Solórzano, Laura 1961–
Solórzano, Laura 1961–
PERSONAL:
Born 1961, in Guadalajara, Jalisco, Mexico.
ADDRESSES:
Home—Guadalajara, Jalisco, Mexico.
CAREER:
Artisan, poet, and writer. Textiles artisan business, Guadalajara, Jalisco, Mexico, owner.
WRITINGS:
Semilla de Ficus, Ediciones Rimbaud (Tlaxcala, Mexico), 1999.
Lobo de Labio (chapbook), Cuadernos de Filodecaballos (Guadalajara, Mexico), 2001.
Boca Perdida (poetry), Bonobos (Metepec, Mexico), 2005.
El Espejo de la Jaula: Antología Personal, Secretaría de Cultura del Gobierno del Estado de Jalisco (Guadalajara, Mexico), 2006.
Lip Wolf (poetry), introduced by Dolores Dorantes, translated by Jen Hofer, Action Books (Notre Dame, IN), 2007.
Contributor to Hoja Frugal and Sin Puertas Visibles: An Anthology of Contemporary Poetry by Mexican Women, edited by Jen Hofer, University of Pittsburgh Press (Pittsburgh, PA), 2003.
SIDELIGHTS:
Laura Solórzano is a Mexican artisan, poet, and writer.
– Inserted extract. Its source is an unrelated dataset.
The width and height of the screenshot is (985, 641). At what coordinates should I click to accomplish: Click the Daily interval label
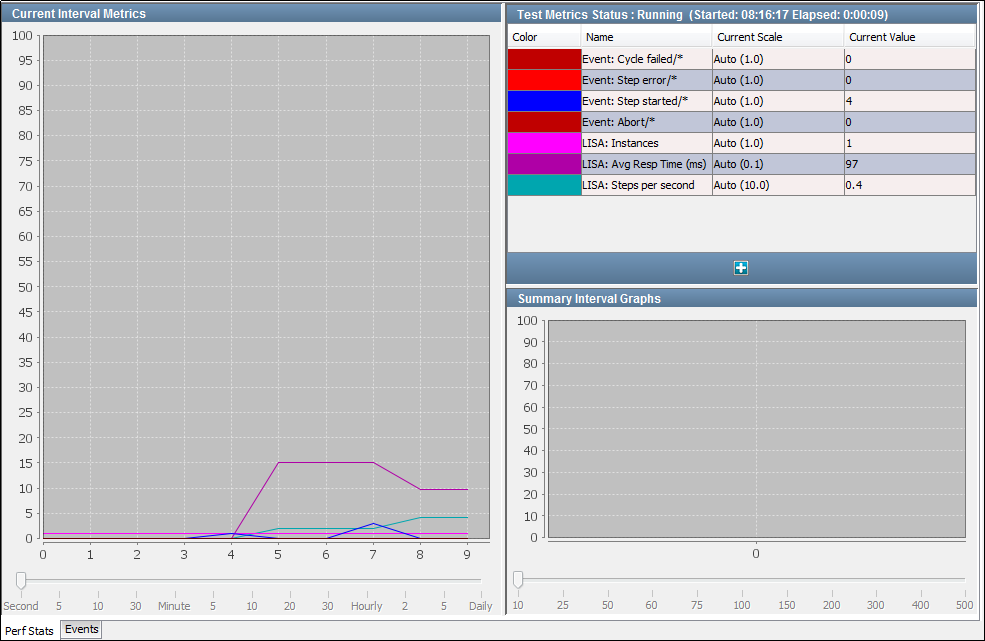(480, 606)
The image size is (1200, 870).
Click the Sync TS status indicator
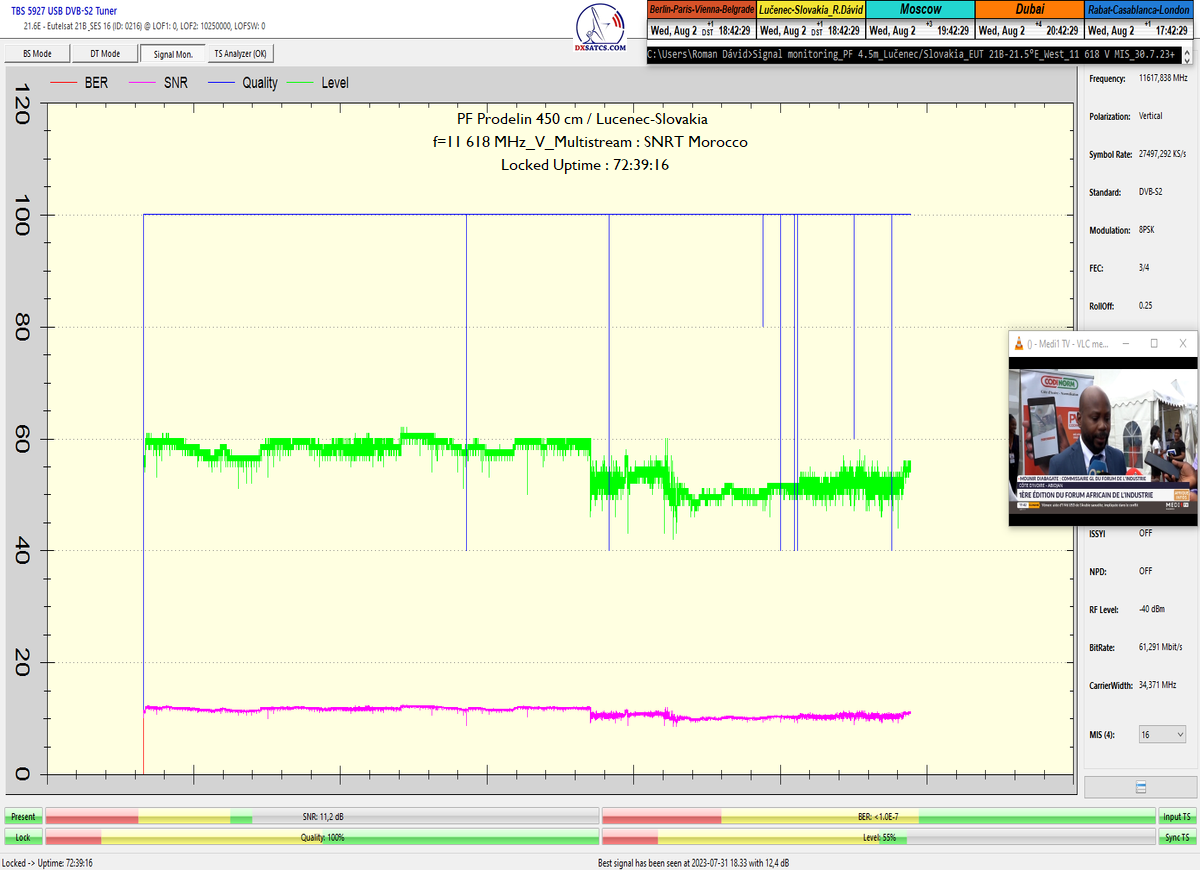point(1177,837)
Born in Guadalajara, Jalisco, Mexico, in 1961, she runs her own textile artisan business in her hometown. She studied psychology and also teaches creative writing classes. As a writer, she has contributed to the Mexican literary journal Hoja Frugal.
Solórzano published her first book, Semilla de Ficus, in 1999 through Ediciones Rimbaud. In 2001 she published a chapbook, Lobo de Labio, through Cuadernos de Filodecaballos. Solórzano published a book of poetry, Boca Perdida, in 2005 with Bonobos. She then published El Espejo de la Jaula: Antología Personal through Guadalajara's Secretaría de Cultura del Gobierno del Estado de Jalisco the following year.
Solórzano's work was featured in an anthology in 2003 edited by Jen Hofer called Sin Puertas Visibles: An Anthology of Contemporary Poetry by Mexican Women. Ray Bianch, reviewing the anthology on ChicagoPostmodernPoetry.com, remarked that "Solórzano's work is filled with things that open doors for us a reader of poetry," adding that it "reflects, refracts, and changes colors so effectively that you do not know what is or what is not."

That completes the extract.